▶ [TRECHO DO TEXTO]

----------------

As emissões antropogênicas de gases de efeito estufa fizeram com que a temperatura média global  aumentasse 1°C acima dos níveis pré-industriais. Os impactos decorrentes foram profundos,  incluindo aumento de calor, diminuição da cobertura de neve e aceleração da elevação do nível  do mar. Enquanto algumas áreas do planeta estão mais úmidas, outras ficaram mais secas ambas,  porém, passando por eventos extremos de precipitação.

Esse cenário tende a piorar. Apesar de o Acordo de Paris estabelecer metas para limitar o aumento da temperatura a 2°C até 2100, a avaliação de cientistas climáticos é de que, com o ritmo  lento das medidas de redução das emissões de gases de efeito estufa, o planeta pode chegar ao  século 22 quatro graus mais quente. Com o calor e as mudanças nos sistemas de chuvas, virão os  mosquitos, responsáveis por transmitir doenças como dengue, malária, zika e chicungunnha, entre  outras. “A maioria das doenças tropicais negligenciadas tem essa relação direta com o clima pelo  fato de serem, muitas vezes, transmitidas por vetores, insetos. Então, a questão climática  contribui diretamente. Qualquer desequilíbrio em relação a sol, chuva, umidade favorece a proliferação desses vetores”, observa Mariana Vasconcelos, infectologista da Fundação Francisco Xa vier, em Minas Gerais.

----------------

▶ [INFORMAÇÕES EXIBIDAS]
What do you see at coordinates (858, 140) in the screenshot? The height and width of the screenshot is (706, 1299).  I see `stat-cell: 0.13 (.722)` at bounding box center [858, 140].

----------------

▶ [TAREFAS]
1. As afirmações a seguir concordam com o trecho? Para cada uma, responda sim ou não e cite literalmente as palavras do trecho que decidem. (a) O Acordo de Paris estabelece metas para limitar o aumento da temperatura a 2°C até 2100. (b) Todas as áreas do planeta ficaram mais secas. (c) A temperatura média global aumentou 2°C acima dos níveis pré-industriais.
2. Segundo a avaliação de cientistas climáticos citada no trecho, quão mais quente o planeta pode chegar ao século 22?
3. Reproduza a parte do trecho que começa nas palavras "Esse cenário tende"; pare depois de "em Minas Gerais.".

▶ [RESPOSTAS ESCRITAS]
1.
(a) Sim: "o Acordo de Paris estabelecer metas para limitar o aumento da temperatura a 2°C até 2100"
(b) Não: "Enquanto algumas áreas do planeta estão mais úmidas, outras ficaram mais secas"
(c) Não: "aumentasse 1°C acima dos níveis pré-industriais"

2. Quatro graus mais quente.

3.
Esse cenário tende a piorar. Apesar de o Acordo de Paris estabelecer metas para limitar o aumento da temperatura a 2°C até 2100, a avaliação de cientistas climáticos é de que, com o ritmo  lento das medidas de redução das emissões de gases de efeito estufa, o planeta pode chegar ao  século 22 quatro graus mais quente. Com o calor e as mudanças nos sistemas de chuvas, virão os  mosquitos, responsáveis por transmitir doenças como dengue, malária, zika e chicungunnha, entre  outras. “A maioria das doenças tropicais negligenciadas tem essa relação direta com o clima pelo  fato de serem, muitas vezes, transmitidas por vetores, insetos. Então, a questão climática  contribui diretamente. Qualquer desequilíbrio em relação a sol, chuva, umidade favorece a proliferação desses vetores”, observa Mariana Vasconcelos, infectologista da Fundação Francisco Xa vier, em Minas Gerais.